A View From a Pew: Mourning Honestly, Without Losing Our Humanity

 Can we mourn a life lost and still not agree with everything that person said? I believe we can.

James Baldwin, the American author and civil rights activist, put it best: “We can disagree and still love each other unless your disagreement is rooted in my oppression and denial of my humanity and right to exist.”

When I first heard about the killing of Charlie Kirk, I wrestled with how to respond. Then I came across a Facebook post by LaFonda Middleton, a graduate of Albany State University and the University of Florida, whose words captured what I was feeling. With her permission, I paraphrase her sentiments here.

“I want to say this with love: I do not condone violence of any kind—not even against someone I disagree with. My heart goes out to Charlie Kirk’s wife, children, and family. No one deserves to die the way he did.

But we also must be honest. Many Black and Brown people are not mourning him in the same way others are.

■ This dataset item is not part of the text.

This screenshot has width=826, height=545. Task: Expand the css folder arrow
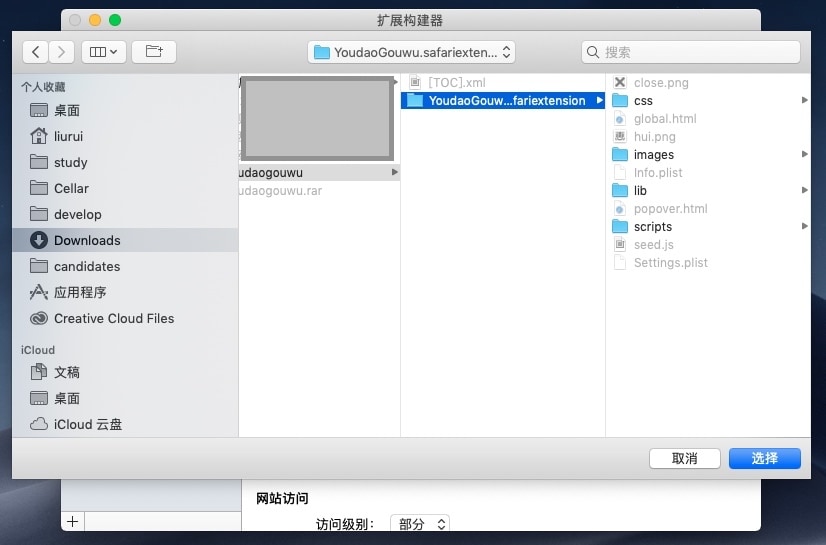[804, 101]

Revisiting his words after his death was painful.

He once joked that when he saw a Black pilot, he hoped that pilot was ‘qualified.’ To me, that reflected a belief that Black professionals are presumed incompetent.

He told his audience that in ‘urban America, prowling Blacks go around for fun to target white people.’ To me, that painted Black communities as violent predators.

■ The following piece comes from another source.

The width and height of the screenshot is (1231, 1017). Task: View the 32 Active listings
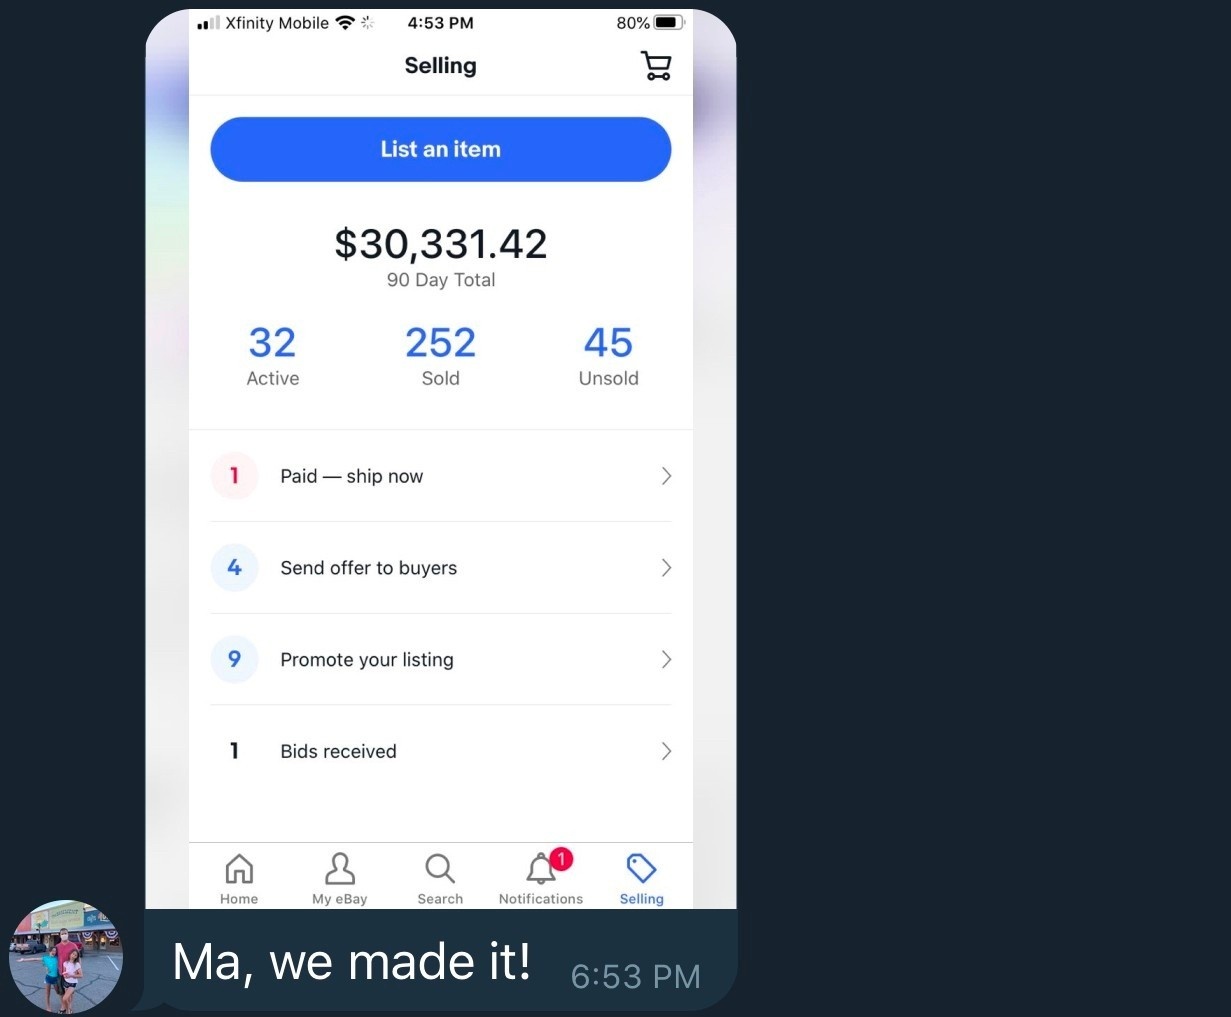273,355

He questioned whether ‘moronic’ Black women in customer service roles were hired for their skills or simply because of affirmative action. To me, that dismissed Black women as inherently less capable.

And he claimed that brilliant Black women like Joy Reid, Michelle Obama, and Justice Ketanji Brown Jackson—women educated at the highest levels—‘do not have the brain processing power’ and only succeed by ‘stealing a white person’s slot.’ To me, that revealed a belief that Black people are intellectually inferior.

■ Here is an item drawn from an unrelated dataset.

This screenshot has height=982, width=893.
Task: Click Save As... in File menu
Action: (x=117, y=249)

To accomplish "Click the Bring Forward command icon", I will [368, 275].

I understand why some loved him. He quoted Scripture and likely believed he was doing the Lord’s work. But you cannot expect us to overlook words that told the world people like me are less than human.

So here is where I land: I am saddened by his killing, and I acknowledge the deep pain felt by his family and supporters. At the same time, I cannot ignore the harm of his words and what they represented to communities like mine.

Empathy must go both ways. If we are going to move forward as a culture, we must find a way to hold space for grief, for honesty, and for accountability—without resorting to violence and without erasing anyone’s humanity.”

As a publisher, I depend on free speech and the protection it gives the press. I may disagree with what someone says, but they still have the right to say it. Yet what many forget is this: free speech does not mean freedom from consequences.

In the days following Kirk’s death, some people took to social media to celebrate his killing. Many soon discovered that employers in the private sector do not have to protect that kind of speech. Jobs were lost, reputations damaged. Here in Columbus, that reality hit close to home when Columbus State University professor Allen Gee resigned from his endowed chair and directorship of the CSU Press after comments he made online—though he still retains his teaching role.

This is the danger: when we stop seeing the humanity of those we disagree with, it becomes easier to excuse—or even justify—violence against them. And that is a road we cannot afford to travel.

We can mourn without erasing truth. We can be honest without losing compassion. And above all, we must protect our own humanity, even when faced with words that deny it.